Tuning Out: A Playlist and Parting Words

It was around 7 years ago, if memory serves me well, that my ex-wife's friend, a neighbor just two houses up the street, stood in our dining room and asked us what three songs we'd want to be played at my funeral. It was just one of those random 'conversational' questions, the sort that you might expect to find on a random party game card, or uttered by Bob Eubanks. But it resonated and has stuck in my mind since.

I'd already had the answers consciously tucked away in the 3.5" index card file of my mind. I knew what they were. And for future reference, hopefully, long-future reference, I'm capturing them here and asking that any/all of my friends and family that might survive me ensure they are honored.
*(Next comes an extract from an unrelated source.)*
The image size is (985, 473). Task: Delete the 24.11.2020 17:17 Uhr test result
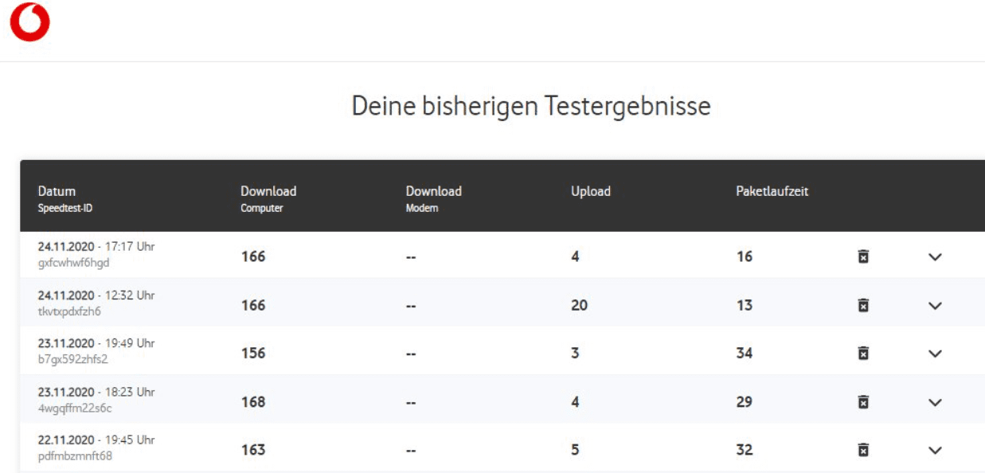pyautogui.click(x=863, y=256)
I'll not attempt to explain the choices. I'll leave it to interpretation.
  • The Wind by Cat Stevens
  • Do You Realize? by The Flaming Lips
  • The Great Gig In The Sky by Pink Floyd
  • Your Life Is Now by John Mellencamp
Also, upon my death, I would like the following wishes to be respected and executed.
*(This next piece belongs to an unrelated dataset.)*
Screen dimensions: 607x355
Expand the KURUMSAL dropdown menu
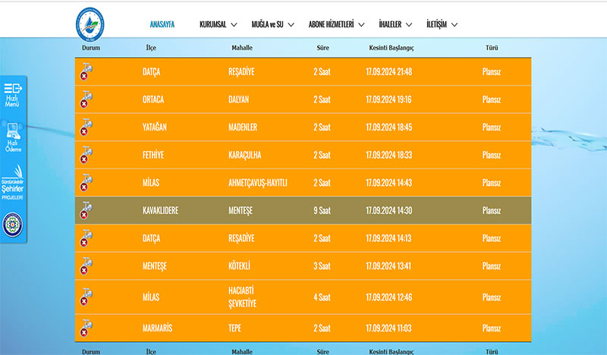[x=218, y=24]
If there is a use for any organ transplants, start there. Then it's up to my surviving partner, friend Matt C,  or my mother, then my kids if they're 18+, then my brother, to make further decisions about what happens to what's left. My preference would be a 'green burial' wherein I'm returned to the earth in a natural fashion without such wasteful things as a casket or any other funeral-industry fan-fare and billing. I had wanted once to be cremated but as I think it over, it's wasteful. I'd rather be reabsorbed from whence I came.

My Final Words (written July 23, 1998 and valid to this day)
I understand this is a time of mourning and of loss, but it's also a time to feel joy. We're all going to die, but we don't all get the chance to experience love and friendships.

Think of these good things; that we did have time together, did know each other, and hopefully made each other's time here something special. 
My desires for any 'memorial' would be a casual gathering in my remembrance, perhaps a big potluck BBQ of my favorite foods, outdoors if possible, or taking over a big room in a casual pizza parlor or a friend's home, where everybody can wander and talk to everybody else.
Share stories, photos and anything else you have that reminds you of me or something we shared. Support and uplift each other. Mingle, greet old friends, meet and make new ones. I ask you to recognize that this is a natural stage of life, that I am as sad as you that we are apart but equally glad that you're here, and that we had a valued relationship. Use this experience to start a habit of consciously recognizing that each day you awake may be your last, and live that day as if it were.